2018 yılını Türkiye ekonomisi açısından nasıl değerlendiriyorsunuz?  

Yıla iyi başlasak da, temmuz, ağustos ve eylül aylarında, kur şoklarıyla ekonomiye ‘ayar’ verilmeye çalışıldı. Bunun etkisiyle ekonomik aktivitede önceki dönemlere kıyasla bir ivme kaybı gözlenmişti. Milli ekonomimize yöneltilen bu saldırı ve yürütülen algı operasyonlarına karşın bu dönemde Türkiye ekonomisi dirençli duruşunu önemsiyoruz. Türkiye, yılın ilk iki çeyreğinde sırasıyla yüzde 7.2 ve yüzde 5.3 büyüdü. Üçüncü çeyrekte ise 1.6’lık yine pozitif bir büyüme performansı sergilendi. Aslında bu ‘ekonomide dengelenme’ sürecinin ilk meyvelerinin alındığına işaret ediyor. Dengelenme sürecindeki Türkiye ekonomisi için önümüzdeki dönem, ivme kaybının belirginleştiği ancak çok daha sağlam temelli bir büyüme oranlarından söz ettiğimiz bir dönem olacaktır. 

Ayakları yere basan bir büyüme modelinden bahsediyorsunuz, tüketim değil, üretim odaklı büyüyeceğiz o halde…  

İç talebin yılın üçüncü çeyreğinde yüzde 1.1 artış kaybetmesi, ‘tüketim merkezli’ büyüyen bir Türkiye ekonomisinden ‘üretim odaklı’ büyüyen bir Türkiye ekonomisine geçiş için önemli bir fırsat olarak görülmesi gerekiyor. Önceki yılın aynı dönemine göre yüzde 13.6 oranında artış kaydeden mal ve hizmet ihracatı, ihracat odaklı büyümenin tesis edilmesi adına önemli bir veri sunmaktadır.
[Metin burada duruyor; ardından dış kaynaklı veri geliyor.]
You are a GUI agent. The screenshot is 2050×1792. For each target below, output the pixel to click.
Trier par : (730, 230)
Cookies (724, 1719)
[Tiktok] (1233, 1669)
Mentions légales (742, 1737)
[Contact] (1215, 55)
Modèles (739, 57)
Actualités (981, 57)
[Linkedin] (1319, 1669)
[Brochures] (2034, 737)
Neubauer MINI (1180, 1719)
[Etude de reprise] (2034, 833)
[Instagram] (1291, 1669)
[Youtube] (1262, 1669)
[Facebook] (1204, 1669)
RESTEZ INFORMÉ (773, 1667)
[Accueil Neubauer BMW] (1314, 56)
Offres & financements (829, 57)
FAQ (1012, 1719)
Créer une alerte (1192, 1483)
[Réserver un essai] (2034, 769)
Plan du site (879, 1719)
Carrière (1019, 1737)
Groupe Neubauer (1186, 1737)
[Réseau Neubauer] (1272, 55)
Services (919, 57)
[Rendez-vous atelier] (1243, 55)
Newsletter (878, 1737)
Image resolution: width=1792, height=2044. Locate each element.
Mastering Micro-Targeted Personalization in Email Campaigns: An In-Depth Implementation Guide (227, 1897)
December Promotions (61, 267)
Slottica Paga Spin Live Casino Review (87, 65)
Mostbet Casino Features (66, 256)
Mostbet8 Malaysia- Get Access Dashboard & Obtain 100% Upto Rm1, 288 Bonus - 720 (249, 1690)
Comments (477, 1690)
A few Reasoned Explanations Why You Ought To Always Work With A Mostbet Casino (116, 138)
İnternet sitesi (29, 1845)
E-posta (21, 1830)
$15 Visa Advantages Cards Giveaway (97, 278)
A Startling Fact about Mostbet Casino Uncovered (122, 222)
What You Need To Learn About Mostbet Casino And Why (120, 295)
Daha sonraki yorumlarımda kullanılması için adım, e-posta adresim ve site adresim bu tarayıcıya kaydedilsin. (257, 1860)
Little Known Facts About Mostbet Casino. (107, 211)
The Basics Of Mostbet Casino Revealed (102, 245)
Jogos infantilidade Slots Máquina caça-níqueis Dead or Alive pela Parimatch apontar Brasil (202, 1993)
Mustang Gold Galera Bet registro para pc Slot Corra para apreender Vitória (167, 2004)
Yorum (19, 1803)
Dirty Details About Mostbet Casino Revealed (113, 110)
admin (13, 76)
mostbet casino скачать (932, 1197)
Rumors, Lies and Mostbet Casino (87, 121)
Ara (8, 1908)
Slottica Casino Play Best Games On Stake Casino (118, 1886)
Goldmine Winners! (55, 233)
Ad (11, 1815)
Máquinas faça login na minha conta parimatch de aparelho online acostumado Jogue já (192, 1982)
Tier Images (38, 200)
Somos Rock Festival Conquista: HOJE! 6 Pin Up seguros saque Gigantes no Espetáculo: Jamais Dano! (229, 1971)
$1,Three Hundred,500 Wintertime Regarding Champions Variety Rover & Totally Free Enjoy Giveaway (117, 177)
Nitekim MÜSİAD olarak birçok vesileyle dile getirdiğimiz gibi, orta ve uzun vadede büyüme performansımızı sürdürmeyi hedefliyorsak ihracatın sürekli olarak artırılması ve dış talebin büyümeye katkısının kalıcı bir şekilde pozitife dönmesi gerekmektedir.   

Yatırım-faiz dengesini nasıl değerlendiriyorsunuz? Mevcut oranlar yatırımı engellediğini düşünüyor musunuz? 

Yatırımlarda önceki yılın aynı ayına göre yüzde 3.8 oranında daralma var. Bu da, faiz oranlarına yönelik tartışmaları yeniden gözler önüne serilmesine neden oluyor. Zira ağustos ayı itibarıyla finansal piyasalarda yaşanan dalgalanmalar neticesinde faiz oranlarının önceki dönemlere göre yükselen bir grafik çizdiğini ve buna paralel şekilde yatırımların ciddi oranda azaldığını görüyoruz. Bu vesileyle Türkiye ekonomisinin gerçeklerine uygun ve daha makul faiz oranlarının belirlendiği bir ortamda, yatırımların yeniden artışa geçeceğine dair inancımızı yineliyoruz.  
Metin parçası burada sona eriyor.